Mastering the Art of Relationship
BY ANITA MARTIN
People are social beings, designed to thrive in interaction with others. While the basis of relating is a simple concept, loving in all its forms is a courageous endeavor that may create a state of bliss, a state of desperation, or a state anywhere in-between. Pitfalls are unknown and abundant. Relationships enrich the participant’s life and contribute to personal belonging and place in the world. They provide structure to life’s uncertainties and offer physical and emotional safety when the interaction is healthy. Each individual experiences life in the context of their perspective, values, culture, spiritual understanding, and history. Relationships, whether romantic, friendly, professional, or familial contain unique characteristics and personalities that mirror the nature of its participants. I’ve heard relationships described as a dance. And, it is a dance in every way. Imagine for a moment you are attending a friend’s wedding. A stranger asks you to dance, but doesn’t tell you what kind of dance. Do you know whether to step forward, backwards, or to the side? What if your partner’s idea of dancing is ballroom, while yours is a 1980s Madonna concert? What happens? You step on his toes and he returns the favor. It hurts! He may hold you uncomfortably. You struggle through one dance and vow to never dance with him again. After all he’s a terrible dancer while you have perfected Madonna’s choreography. What’s really happened here?
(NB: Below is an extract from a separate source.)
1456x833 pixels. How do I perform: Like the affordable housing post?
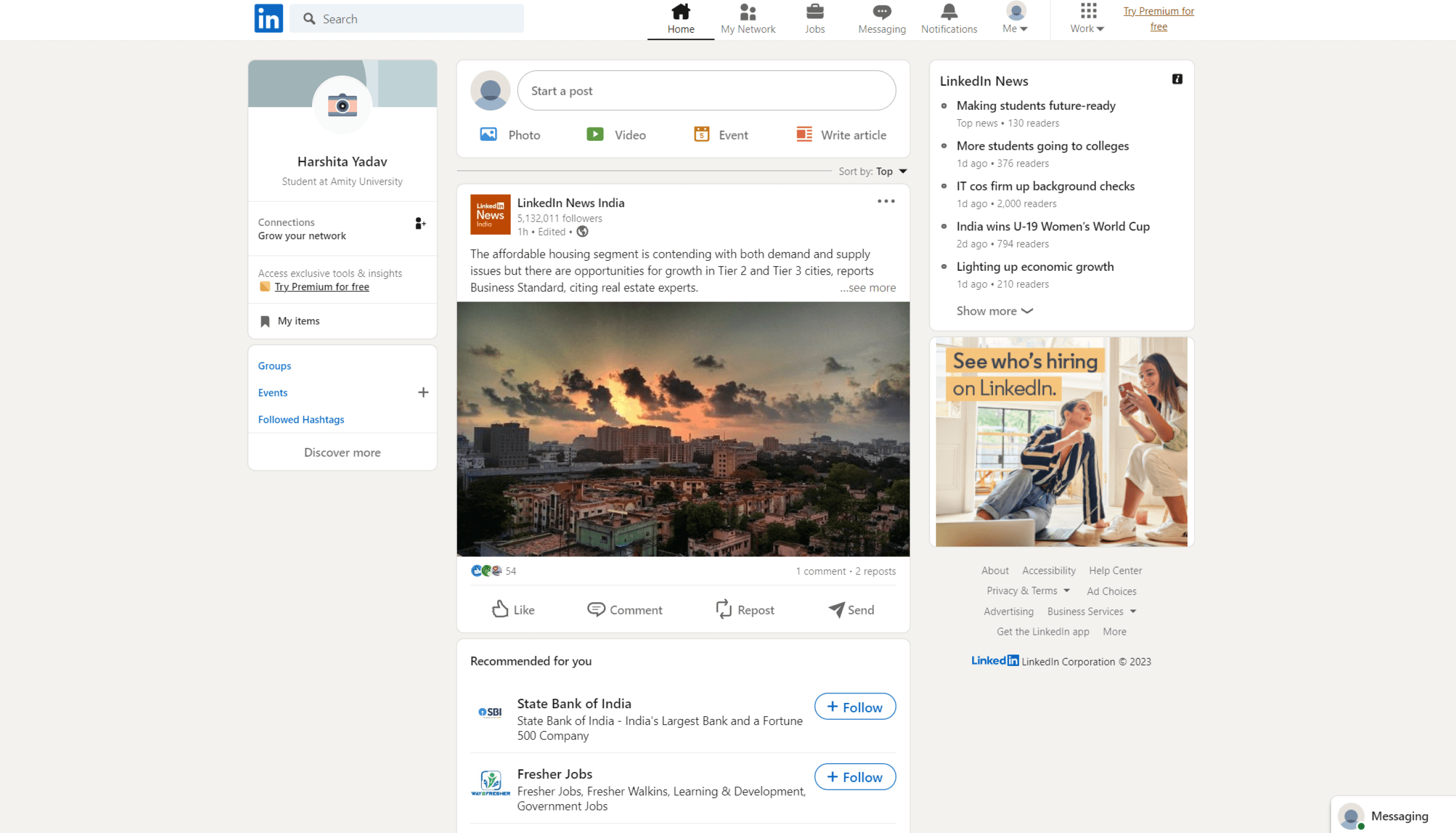point(512,609)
In this drama, the participants brought their own perspectives, interpretations, and experiences of dance into their dance. Neither of them learned intimately about one another and as a result, their dance was a fiasco. Relationships are no different. Those who are relating, regardless of context, bring individual history to the relationship. We bring ourselves as do others. However, now a third entity has emerged. The relationship contains two individuals and their unique dance. The quality of the relationship is dependent upon the interaction of all three participants. What happens if either participant and/or the relationship is ignored? The interaction may destabilize. One or both individuals may become increasingly dissatisfied. This scenario is played out in relationships often and is maintained by silence. After all, it is easier to leave things undisturbed. But, it results in hurt for those involved and usually for those beyond. Sometimes, our awareness and understanding of relationship partners is so deficient we may feel that we don’t know our loved ones at all. Would this be an untrue assumption?
Life occurs in the context of relationships. Relating is the most important task in which you will participate. We constantly form and function in professional, social, intimate, and family relationships. Positive interactions hold the promise of life satisfaction. Likewise, difficult relationships can wreak emotional, psychological, and physical havoc on those involved. I hear stories of people who experience toxic relationships in multiple areas of life. Sometimes, healing comes slowly and at significant cost. What about those you meet and seem to bond instantly? While the spark of connection is a momentary event, a meaningful relationship is created and sustained by a commitment of mutual understanding, respect, and open communication occurring over time. As trust is earned, it grows and eventually intimacy deepens. And, intimacy is usually referred to as “knowing” another individual. However, true intimacy is the deeper outgrowth of two fully and honestly engaged participants. Improving relationships are, in my opinion, vital to increasing one’s overall quality of life and sense of personal wellness. The path to more fulfilling relationships rests on the art of the dance.